But, notwithstanding this reduction, the opinion has been gaining ground for some years past, that the wine duties were still too high. And it is not unlikely, had it been possible to assess them on an ad valorem principle, that they would have been placed years ago on an entirely different footing. But the difficulties in the way of assessing a duty on wine on the principle referred to were found to be insuperable; and as it was plain that no modification of the duty would be of much consequence which did not permit of the inferior continental wines being introduced at low prices, its reduction to 1s. a gallon began to be strongly recommended. And this project has been so far adopted, that from and after the 1st January 1861, such wines as contain less than 18 per cent. proof spirit are to be admitted at the low duty of 1s. per gallon; while those that contain more than 18 and under 26 per cent. spirit, are to pay 1s. 6d.; and those that contain from 26 to 40 per cent. spirit, 2s. per gallon.
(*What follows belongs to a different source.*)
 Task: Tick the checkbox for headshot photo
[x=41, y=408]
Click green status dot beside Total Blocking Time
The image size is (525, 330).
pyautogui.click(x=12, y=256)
Wine containing above 40 per cent. proof spirit is (as at present) to be excluded. In the meantime, all wines pay 3s. per gallon.
Such is the new measure in regard to the wine duties, and it will not be denied that it is of a bold and decisive character. Almost all the lowest, and many of the higher varieties of wine will be admitted at the low duty; and though the price of the superior wines is naturally so high that they will be but little affected by the reduction of the duty, such is not the case with the lower qualities of wine, of which the consumption will, it is probable, be a good deal increased. We doubt, however, whether it is desirable that they should make, or that they ever will make, any considerable way among the lower classes, or to such an extent as seriously to affect the consumption of beer or spirits. If they did, it would be necessary, to maintain the equality of taxation and do justice to all parties, to make considerable changes in the existing duties on malt and spirits. Experience, however, can alone enable us to form correct conclusions with respect to these matters. It is not possible to estimate beforehand, on anything like satisfactory grounds, what may be the ultimate effect of a measure which, like that now under our notice, involves so many conflicting considerations. We, however, are inclined to think that it will not be nearly so great as many suppose; and that, despite a large increase of consumption, there will be in the end a very considerable loss of revenue.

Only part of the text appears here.